[Extracted records]
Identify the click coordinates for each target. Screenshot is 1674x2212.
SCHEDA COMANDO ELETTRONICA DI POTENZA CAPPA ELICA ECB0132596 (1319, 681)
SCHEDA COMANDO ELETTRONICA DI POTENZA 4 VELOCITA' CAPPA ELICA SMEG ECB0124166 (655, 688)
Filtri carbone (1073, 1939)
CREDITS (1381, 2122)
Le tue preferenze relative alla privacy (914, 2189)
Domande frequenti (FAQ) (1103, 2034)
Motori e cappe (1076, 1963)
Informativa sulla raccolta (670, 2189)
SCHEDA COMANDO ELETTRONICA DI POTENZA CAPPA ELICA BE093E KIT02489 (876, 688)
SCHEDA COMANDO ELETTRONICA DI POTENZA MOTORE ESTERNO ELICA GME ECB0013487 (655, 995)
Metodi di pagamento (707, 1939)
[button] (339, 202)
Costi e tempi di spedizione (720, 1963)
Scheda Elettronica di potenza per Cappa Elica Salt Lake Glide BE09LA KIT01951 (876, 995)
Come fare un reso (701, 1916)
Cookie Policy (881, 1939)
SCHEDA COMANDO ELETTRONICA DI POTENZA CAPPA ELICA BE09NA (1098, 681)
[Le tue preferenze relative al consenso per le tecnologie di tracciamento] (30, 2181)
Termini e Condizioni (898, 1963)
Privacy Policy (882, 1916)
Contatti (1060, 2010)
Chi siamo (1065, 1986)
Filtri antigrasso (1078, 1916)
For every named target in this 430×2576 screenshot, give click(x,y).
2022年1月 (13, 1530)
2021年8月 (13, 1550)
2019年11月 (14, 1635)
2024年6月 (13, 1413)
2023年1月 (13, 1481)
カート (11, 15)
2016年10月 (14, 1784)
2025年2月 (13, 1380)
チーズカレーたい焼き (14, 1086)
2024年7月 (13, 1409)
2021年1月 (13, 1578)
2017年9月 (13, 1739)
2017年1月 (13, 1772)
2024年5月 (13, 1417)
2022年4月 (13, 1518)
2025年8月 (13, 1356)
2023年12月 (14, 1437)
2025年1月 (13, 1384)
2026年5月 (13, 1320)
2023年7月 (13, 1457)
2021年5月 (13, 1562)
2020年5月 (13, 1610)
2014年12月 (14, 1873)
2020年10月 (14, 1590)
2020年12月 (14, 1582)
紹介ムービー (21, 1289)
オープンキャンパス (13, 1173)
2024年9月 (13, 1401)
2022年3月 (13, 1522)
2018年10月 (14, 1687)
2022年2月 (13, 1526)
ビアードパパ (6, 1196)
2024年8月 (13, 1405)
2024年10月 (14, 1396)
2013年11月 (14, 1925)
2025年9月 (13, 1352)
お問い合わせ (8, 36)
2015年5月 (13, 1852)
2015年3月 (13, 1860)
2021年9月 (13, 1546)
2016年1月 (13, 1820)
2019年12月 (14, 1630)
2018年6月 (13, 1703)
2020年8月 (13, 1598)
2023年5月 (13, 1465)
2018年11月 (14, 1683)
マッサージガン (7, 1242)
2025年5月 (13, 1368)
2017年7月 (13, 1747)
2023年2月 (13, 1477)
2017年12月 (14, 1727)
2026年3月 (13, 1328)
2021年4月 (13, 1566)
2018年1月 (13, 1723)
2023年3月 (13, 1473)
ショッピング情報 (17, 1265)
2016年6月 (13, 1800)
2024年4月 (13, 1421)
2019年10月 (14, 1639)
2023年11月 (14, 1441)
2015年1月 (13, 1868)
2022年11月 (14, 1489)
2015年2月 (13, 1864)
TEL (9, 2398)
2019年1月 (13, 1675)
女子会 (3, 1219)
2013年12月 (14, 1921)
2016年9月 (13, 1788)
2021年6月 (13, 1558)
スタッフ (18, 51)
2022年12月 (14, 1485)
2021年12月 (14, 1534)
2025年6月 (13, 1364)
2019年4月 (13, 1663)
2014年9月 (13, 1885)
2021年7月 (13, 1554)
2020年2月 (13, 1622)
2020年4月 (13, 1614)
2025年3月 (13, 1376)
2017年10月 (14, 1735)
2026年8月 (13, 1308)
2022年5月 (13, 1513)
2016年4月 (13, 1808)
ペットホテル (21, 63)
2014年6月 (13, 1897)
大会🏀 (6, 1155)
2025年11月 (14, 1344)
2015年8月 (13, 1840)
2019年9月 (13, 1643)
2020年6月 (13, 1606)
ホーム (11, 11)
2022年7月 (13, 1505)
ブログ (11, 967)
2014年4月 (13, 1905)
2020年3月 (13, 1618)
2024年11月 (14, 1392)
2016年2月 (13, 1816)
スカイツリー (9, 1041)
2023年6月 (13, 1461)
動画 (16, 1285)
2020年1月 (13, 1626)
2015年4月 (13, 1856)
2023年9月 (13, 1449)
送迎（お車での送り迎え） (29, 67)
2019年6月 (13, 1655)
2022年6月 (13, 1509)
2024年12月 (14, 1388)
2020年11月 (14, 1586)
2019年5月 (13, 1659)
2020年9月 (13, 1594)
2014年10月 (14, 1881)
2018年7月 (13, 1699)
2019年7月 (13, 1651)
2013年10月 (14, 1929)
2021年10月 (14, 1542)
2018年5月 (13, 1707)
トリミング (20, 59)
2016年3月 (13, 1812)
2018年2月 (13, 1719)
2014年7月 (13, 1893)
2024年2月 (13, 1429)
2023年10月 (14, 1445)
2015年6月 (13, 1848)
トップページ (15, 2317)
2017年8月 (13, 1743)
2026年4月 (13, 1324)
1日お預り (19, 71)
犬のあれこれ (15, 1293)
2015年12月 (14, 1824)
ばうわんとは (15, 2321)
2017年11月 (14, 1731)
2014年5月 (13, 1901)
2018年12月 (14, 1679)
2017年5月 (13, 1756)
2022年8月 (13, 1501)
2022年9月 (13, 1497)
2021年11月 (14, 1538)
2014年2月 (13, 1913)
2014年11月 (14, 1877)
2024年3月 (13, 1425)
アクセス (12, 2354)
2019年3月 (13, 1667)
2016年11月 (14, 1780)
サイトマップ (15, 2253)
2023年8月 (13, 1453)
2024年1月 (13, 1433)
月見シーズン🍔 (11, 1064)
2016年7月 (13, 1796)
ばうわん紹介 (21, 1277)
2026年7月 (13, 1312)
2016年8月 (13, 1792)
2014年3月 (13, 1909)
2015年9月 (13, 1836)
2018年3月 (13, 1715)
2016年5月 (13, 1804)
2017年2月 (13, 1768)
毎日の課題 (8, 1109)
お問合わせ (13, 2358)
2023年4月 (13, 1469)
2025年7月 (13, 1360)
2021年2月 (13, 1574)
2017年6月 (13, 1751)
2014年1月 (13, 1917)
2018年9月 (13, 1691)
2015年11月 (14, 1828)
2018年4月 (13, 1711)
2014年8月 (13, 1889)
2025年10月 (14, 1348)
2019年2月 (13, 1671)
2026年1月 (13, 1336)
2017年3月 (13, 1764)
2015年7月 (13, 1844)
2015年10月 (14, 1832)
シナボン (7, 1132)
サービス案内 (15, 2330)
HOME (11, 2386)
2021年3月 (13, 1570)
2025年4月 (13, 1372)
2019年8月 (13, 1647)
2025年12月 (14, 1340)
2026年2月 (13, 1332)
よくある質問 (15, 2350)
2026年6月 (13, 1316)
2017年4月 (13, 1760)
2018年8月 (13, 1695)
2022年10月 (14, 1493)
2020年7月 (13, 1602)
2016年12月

Assigned task:
Set down the data above once more so that nothing differs from the original.

Response to this exercise:
Identify the click coordinates for each target. Screenshot is 1674x2212.
SCHEDA COMANDO ELETTRONICA DI POTENZA CAPPA ELICA ECB0132596 (1319, 681)
SCHEDA COMANDO ELETTRONICA DI POTENZA 4 VELOCITA' CAPPA ELICA SMEG ECB0124166 (655, 688)
Filtri carbone (1073, 1939)
CREDITS (1381, 2122)
Le tue preferenze relative alla privacy (914, 2189)
Domande frequenti (FAQ) (1103, 2034)
Motori e cappe (1076, 1963)
Informativa sulla raccolta (670, 2189)
SCHEDA COMANDO ELETTRONICA DI POTENZA CAPPA ELICA BE093E KIT02489 (876, 688)
SCHEDA COMANDO ELETTRONICA DI POTENZA MOTORE ESTERNO ELICA GME ECB0013487 (655, 995)
Metodi di pagamento (707, 1939)
[button] (339, 202)
Costi e tempi di spedizione (720, 1963)
Scheda Elettronica di potenza per Cappa Elica Salt Lake Glide BE09LA KIT01951 (876, 995)
Come fare un reso (701, 1916)
Cookie Policy (881, 1939)
SCHEDA COMANDO ELETTRONICA DI POTENZA CAPPA ELICA BE09NA (1098, 681)
[Le tue preferenze relative al consenso per le tecnologie di tracciamento] (30, 2181)
Termini e Condizioni (898, 1963)
Privacy Policy (882, 1916)
Contatti (1060, 2010)
Chi siamo (1065, 1986)
Filtri antigrasso (1078, 1916)
For every named target in this 430×2576 screenshot, give click(x,y).
2022年1月 (13, 1530)
2021年8月 (13, 1550)
2019年11月 (14, 1635)
2024年6月 (13, 1413)
2023年1月 (13, 1481)
カート (11, 15)
2016年10月 (14, 1784)
2025年2月 (13, 1380)
チーズカレーたい焼き (14, 1086)
2024年7月 (13, 1409)
2021年1月 (13, 1578)
2017年9月 (13, 1739)
2017年1月 (13, 1772)
2024年5月 (13, 1417)
2022年4月 (13, 1518)
2025年8月 (13, 1356)
2023年12月 (14, 1437)
2025年1月 (13, 1384)
2026年5月 (13, 1320)
2023年7月 (13, 1457)
2021年5月 (13, 1562)
2020年5月 (13, 1610)
2014年12月 (14, 1873)
2020年10月 (14, 1590)
2020年12月 (14, 1582)
紹介ムービー (21, 1289)
オープンキャンパス (13, 1173)
2024年9月 (13, 1401)
2022年3月 (13, 1522)
2018年10月 (14, 1687)
2022年2月 (13, 1526)
ビアードパパ (6, 1196)
2024年8月 (13, 1405)
2024年10月 (14, 1396)
2013年11月 (14, 1925)
2025年9月 (13, 1352)
お問い合わせ (8, 36)
2015年5月 (13, 1852)
2015年3月 (13, 1860)
2021年9月 (13, 1546)
2016年1月 (13, 1820)
2019年12月 (14, 1630)
2018年6月 (13, 1703)
2020年8月 (13, 1598)
2023年5月 (13, 1465)
2018年11月 (14, 1683)
マッサージガン (7, 1242)
2025年5月 (13, 1368)
2017年7月 (13, 1747)
2023年2月 (13, 1477)
2017年12月 (14, 1727)
2026年3月 (13, 1328)
2021年4月 (13, 1566)
2018年1月 (13, 1723)
2023年3月 (13, 1473)
ショッピング情報 (17, 1265)
2016年6月 (13, 1800)
2024年4月 (13, 1421)
2019年10月 (14, 1639)
2023年11月 (14, 1441)
2015年1月 (13, 1868)
2022年11月 (14, 1489)
2015年2月 (13, 1864)
TEL (9, 2398)
2019年1月 (13, 1675)
女子会 (3, 1219)
2013年12月 (14, 1921)
2016年9月 (13, 1788)
2021年6月 (13, 1558)
スタッフ (18, 51)
2022年12月 (14, 1485)
2021年12月 (14, 1534)
2025年6月 (13, 1364)
2019年4月 (13, 1663)
2014年9月 (13, 1885)
2021年7月 (13, 1554)
2020年2月 (13, 1622)
2020年4月 (13, 1614)
2025年3月 (13, 1376)
2017年10月 (14, 1735)
2026年8月 (13, 1308)
2022年5月 (13, 1513)
2016年4月 (13, 1808)
ペットホテル (21, 63)
2014年6月 (13, 1897)
大会🏀 (6, 1155)
2025年11月 (14, 1344)
2015年8月 (13, 1840)
2019年9月 (13, 1643)
2020年6月 (13, 1606)
ホーム (11, 11)
2022年7月 (13, 1505)
ブログ (11, 967)
2014年4月 (13, 1905)
2020年3月 (13, 1618)
2024年11月 (14, 1392)
2016年2月 (13, 1816)
スカイツリー (9, 1041)
2023年6月 (13, 1461)
動画 (16, 1285)
2020年1月 (13, 1626)
2015年4月 (13, 1856)
2023年9月 (13, 1449)
送迎（お車での送り迎え） (29, 67)
2019年6月 (13, 1655)
2022年6月 (13, 1509)
2024年12月 (14, 1388)
2020年11月 (14, 1586)
2019年5月 (13, 1659)
2020年9月 (13, 1594)
2014年10月 (14, 1881)
2018年7月 (13, 1699)
2019年7月 (13, 1651)
2013年10月 (14, 1929)
2021年10月 (14, 1542)
2018年5月 (13, 1707)
トリミング (20, 59)
2016年3月 (13, 1812)
2018年2月 (13, 1719)
2014年7月 (13, 1893)
2024年2月 (13, 1429)
2023年10月 (14, 1445)
2015年6月 (13, 1848)
トップページ (15, 2317)
2017年8月 (13, 1743)
2026年4月 (13, 1324)
1日お預り (19, 71)
犬のあれこれ (15, 1293)
2015年12月 (14, 1824)
ばうわんとは (15, 2321)
2017年11月 (14, 1731)
2014年5月 (13, 1901)
2018年12月 (14, 1679)
2017年5月 (13, 1756)
2022年8月 (13, 1501)
2022年9月 (13, 1497)
2021年11月 (14, 1538)
2014年2月 (13, 1913)
2014年11月 (14, 1877)
2024年3月 (13, 1425)
アクセス (12, 2354)
2019年3月 (13, 1667)
2016年11月 (14, 1780)
サイトマップ (15, 2253)
2023年8月 (13, 1453)
2024年1月 (13, 1433)
月見シーズン🍔 (11, 1064)
2016年7月 (13, 1796)
ばうわん紹介 (21, 1277)
2026年7月 (13, 1312)
2016年8月 (13, 1792)
2014年3月 (13, 1909)
2015年9月 (13, 1836)
2018年3月 (13, 1715)
2016年5月 (13, 1804)
2017年2月 (13, 1768)
毎日の課題 (8, 1109)
お問合わせ (13, 2358)
2023年4月 (13, 1469)
2025年7月 (13, 1360)
2021年2月 (13, 1574)
2017年6月 (13, 1751)
2014年1月 (13, 1917)
2018年9月 (13, 1691)
2015年11月 (14, 1828)
2018年4月 (13, 1711)
2014年8月 (13, 1889)
2025年10月 (14, 1348)
2019年2月 (13, 1671)
2026年1月 (13, 1336)
2017年3月 (13, 1764)
2015年7月 (13, 1844)
2015年10月 (14, 1832)
シナボン (7, 1132)
サービス案内 (15, 2330)
HOME (11, 2386)
2021年3月 (13, 1570)
2025年4月 (13, 1372)
2019年8月 (13, 1647)
2025年12月 (14, 1340)
2026年2月 (13, 1332)
よくある質問 (15, 2350)
2026年6月 (13, 1316)
2017年4月 (13, 1760)
2018年8月 (13, 1695)
2022年10月 (14, 1493)
2020年7月 (13, 1602)
2016年12月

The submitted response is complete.